Excerpted text:
######

Have you seen the F100 in person? The top is big enough for a kettle and a small skillet top vented. I would value my floor space more than the cooking space (top versus rear vent). I would add the hearth pad to your cad drawing to get a good feel for how much space it will take up.

Evan
 
Evan, thinking through what you said, I think that's gotta be it, double wall in a rear exit, the stove itself is already far enough from the wall so that it doesn't matter.

######

Material provided:
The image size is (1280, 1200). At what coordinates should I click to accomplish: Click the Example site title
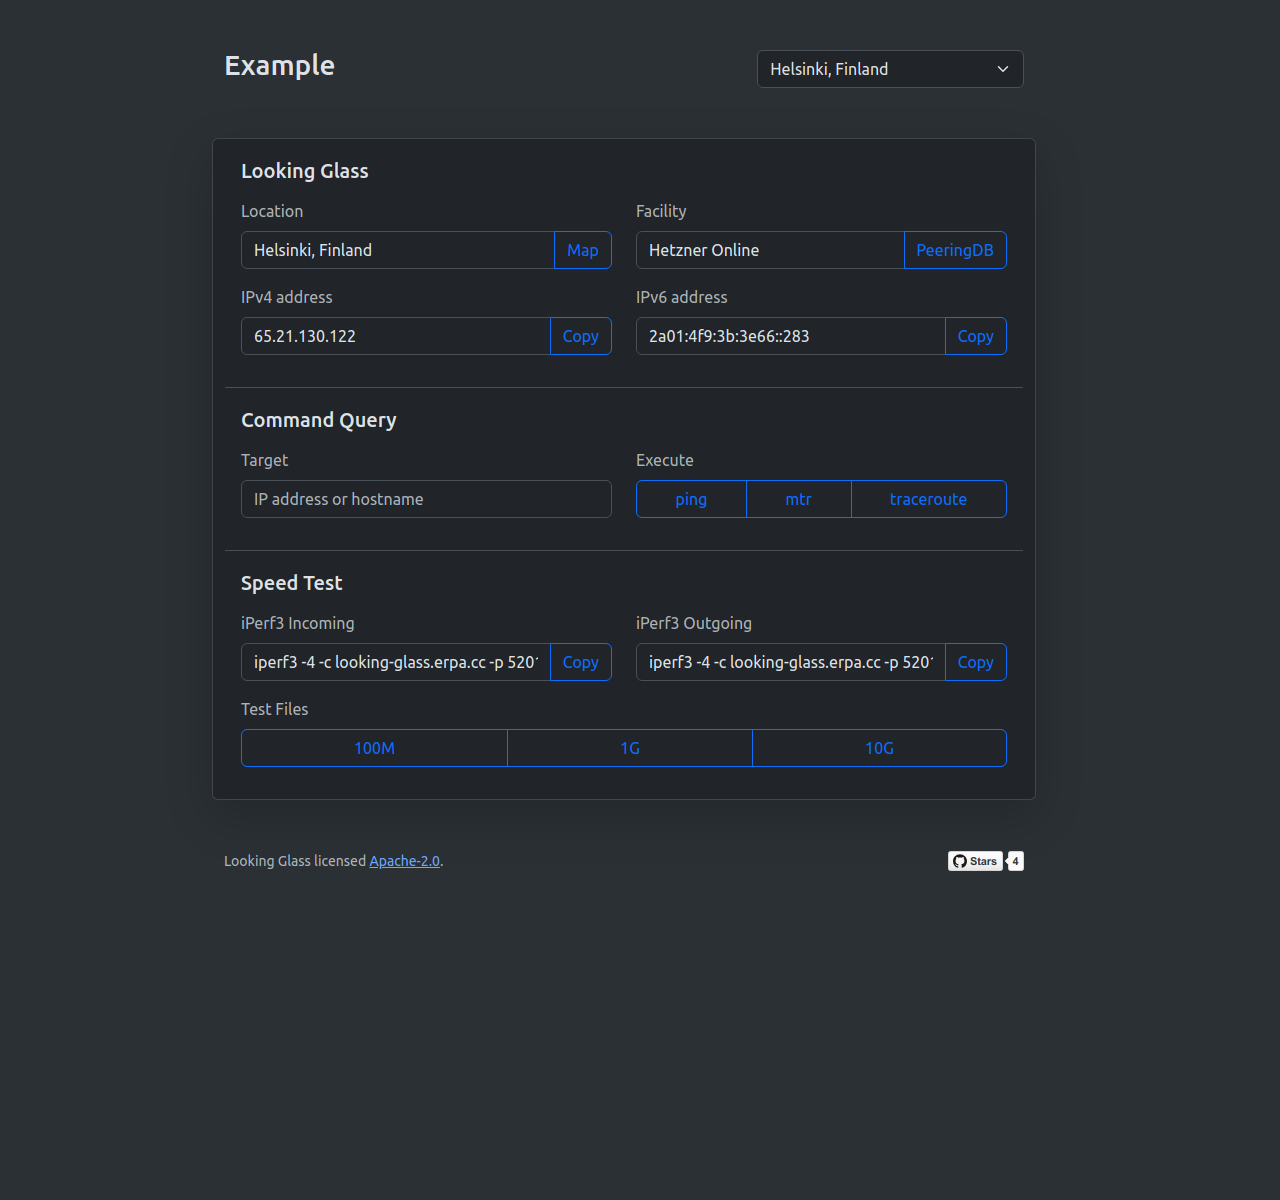tap(280, 66)

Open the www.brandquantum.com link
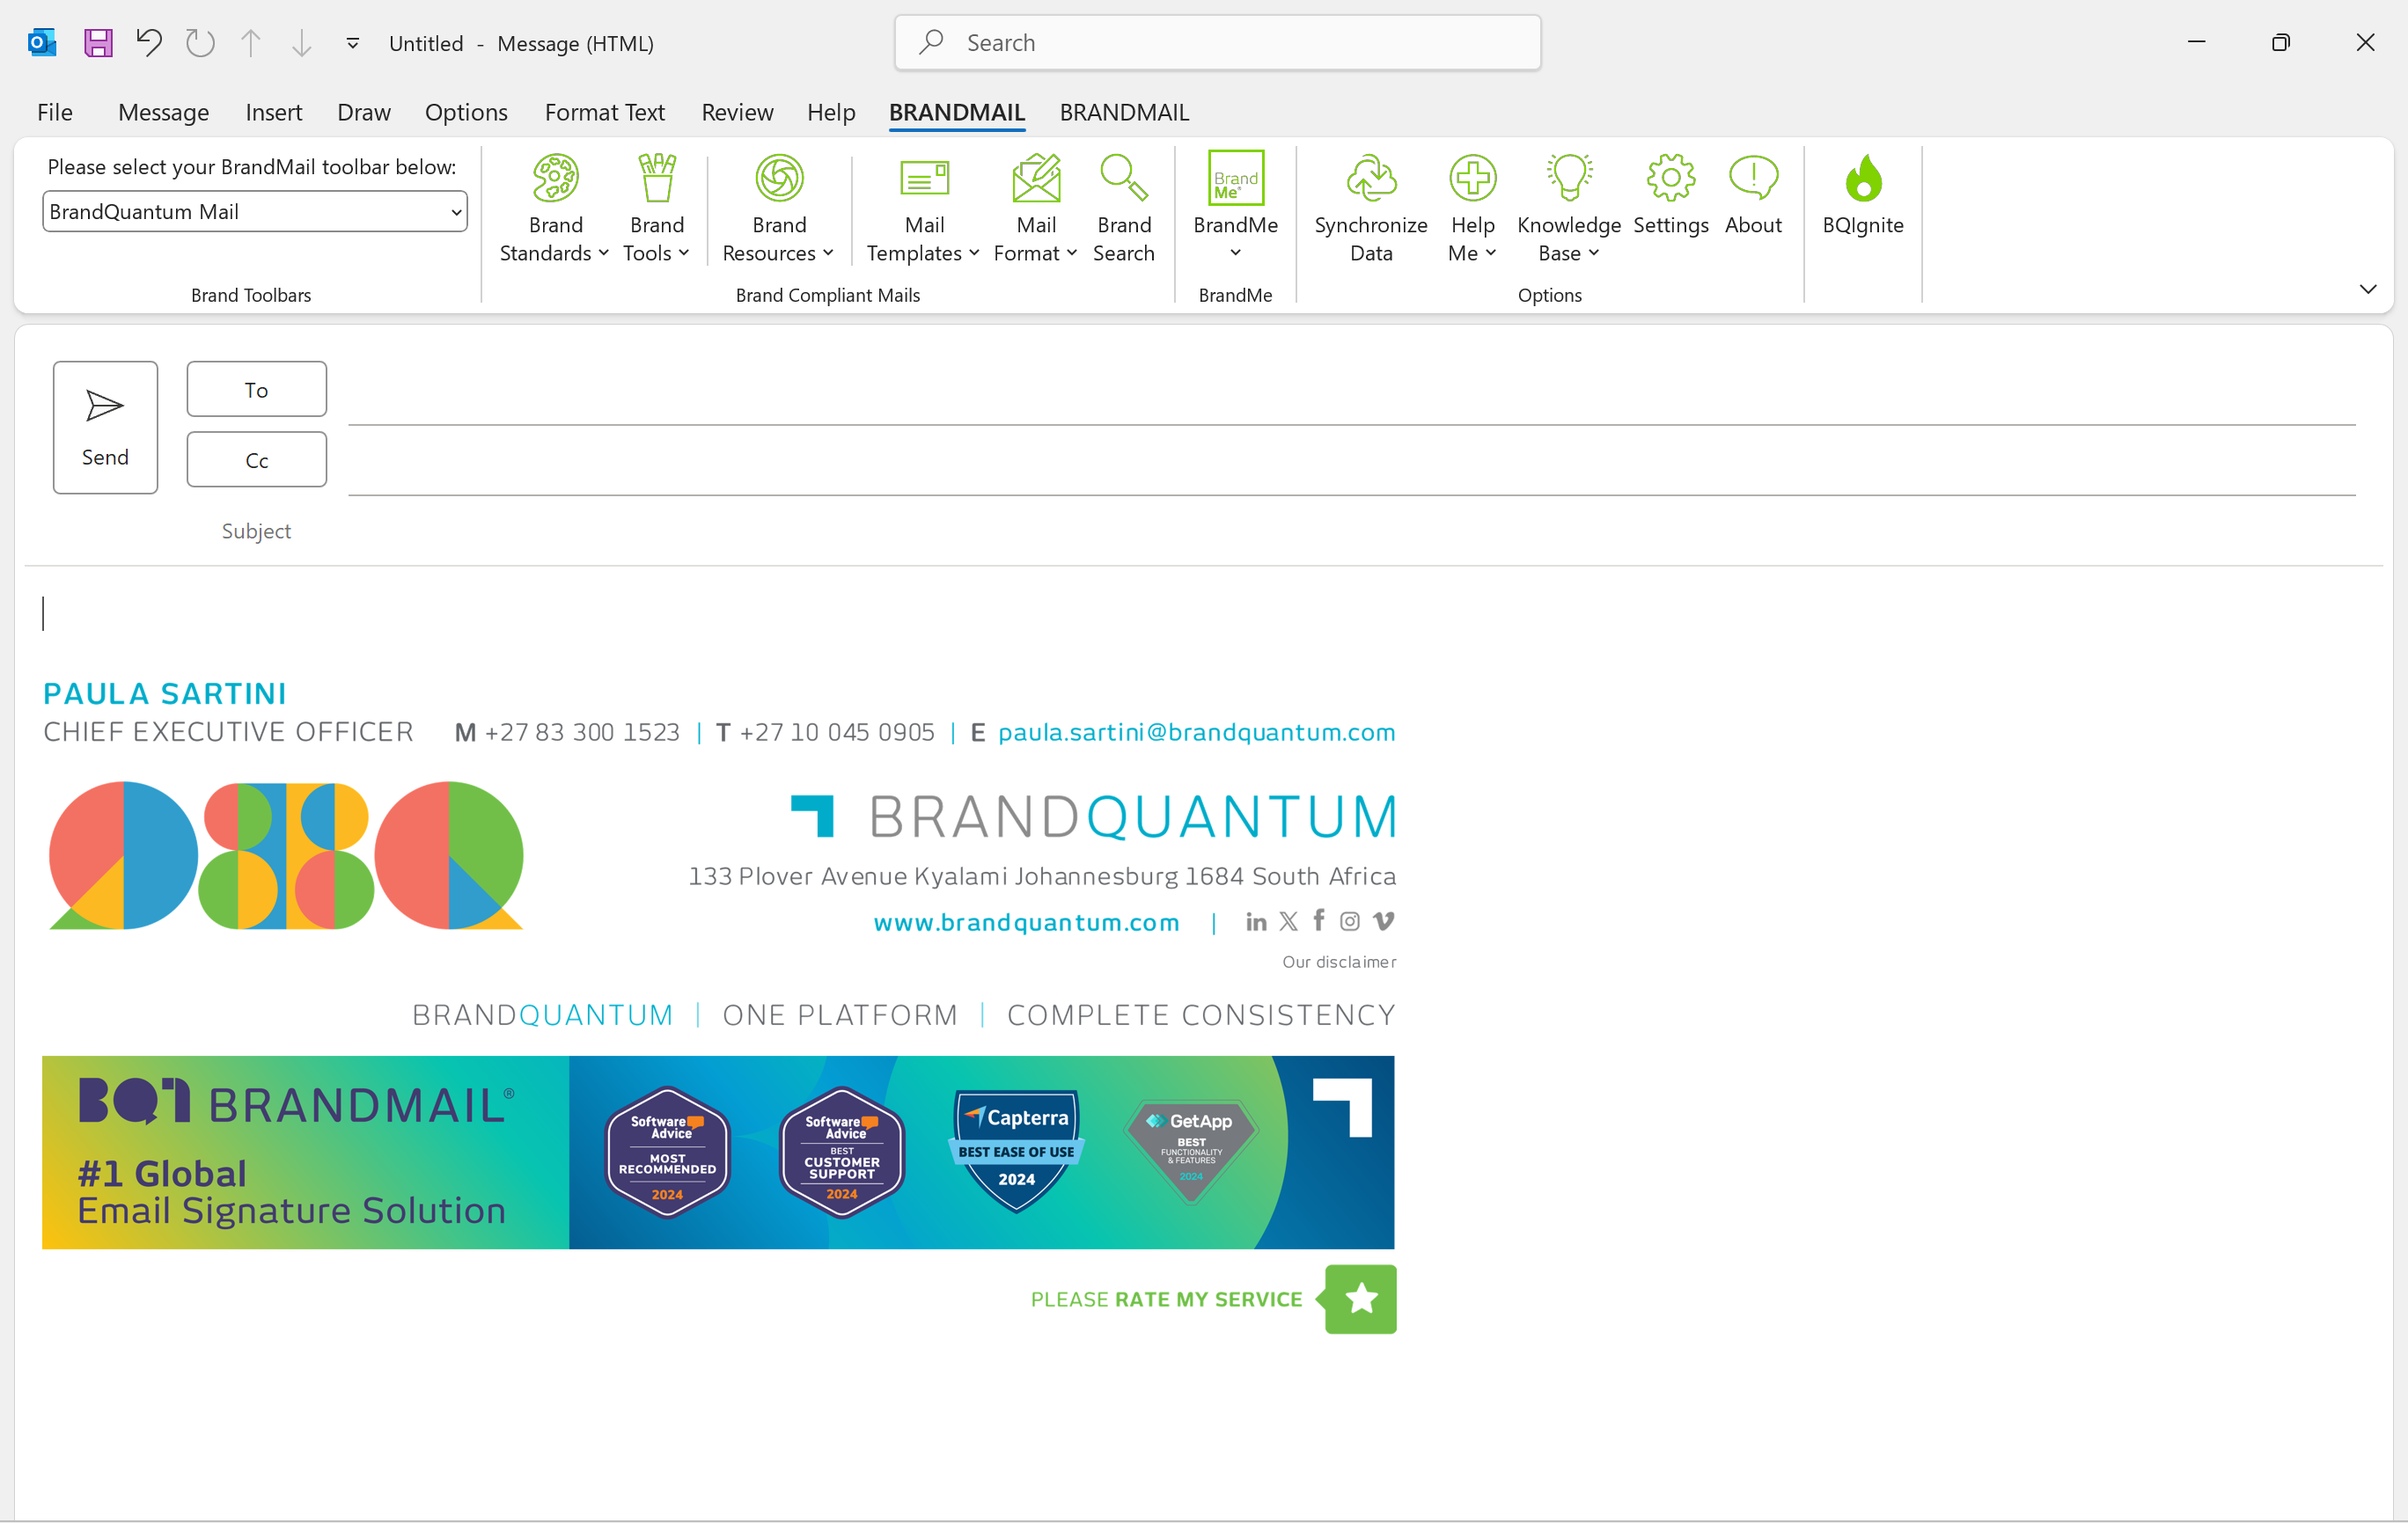[1026, 922]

######

Jobs:
(a) Answer the following about the stove discussion, one question per line:
(i) According to the first post, what is the top of the F100 big enough to hold?
(ii) What does the first post recommend adding to the CAD drawing?
(iii) In the reply, what kind of wall does the writer say a rear exit would use?
(b) Retype the stove discussion, starting at "Have you seen" and ending at "it doesn't matter.".
(c) Extend the stove discussion, beginning immediately after its final sentence.

Final results:
(a)
(i) A kettle and a small skillet (top vented)
(ii) The hearth pad
(iii) A double wall

(b)
Have you seen the F100 in person? The top is big enough for a kettle and a small skillet top vented. I would value my floor space more than the cooking space (top versus rear vent). I would add the hearth pad to your cad drawing to get a good feel for how much space it will take up.

Evan
 
Evan, thinking through what you said, I think that's gotta be it, double wall in a rear exit, the stove itself is already far enough from the wall so that it doesn't matter.

(c)
I have definitely seen the F100 in person. :) Have it sitting in the cabin now. Yeah, we could fit a small kettle or skillet in top vent, but wanted to have the full top accessible. This couple has a rear vent setup on their F100, and you can see it gives them better room to cook on, like cupcakes, etc. https://www.ourtinyhomestead.com/our-wood-stove.html

On the other hand, I hadn't looked at the floor space difference with rear vs top vent. I set up clearances in my drawing. To unprotected walls, I need 10" from the corners. So I put 10" boxes in the drawing, and then added the stove pipe tee dimensions, and added 6" boxes between that and the wall, and a 16" box from the glass for hearth protection sizing. I found that with the F100 at 10" clearances from the corners, I already have enough clearance/room behind it for the double wall rear vented. So even if I were to top vent, I'd be taking the same amount of floorspace. So no space lost going rear vent double wall...interesting! I also then looked at the minimum non-combustible pad/floor size I need...Looks like 46x46" at an absolute minimum. I was anticipating 48" or so anyway, so I think I'm fine there.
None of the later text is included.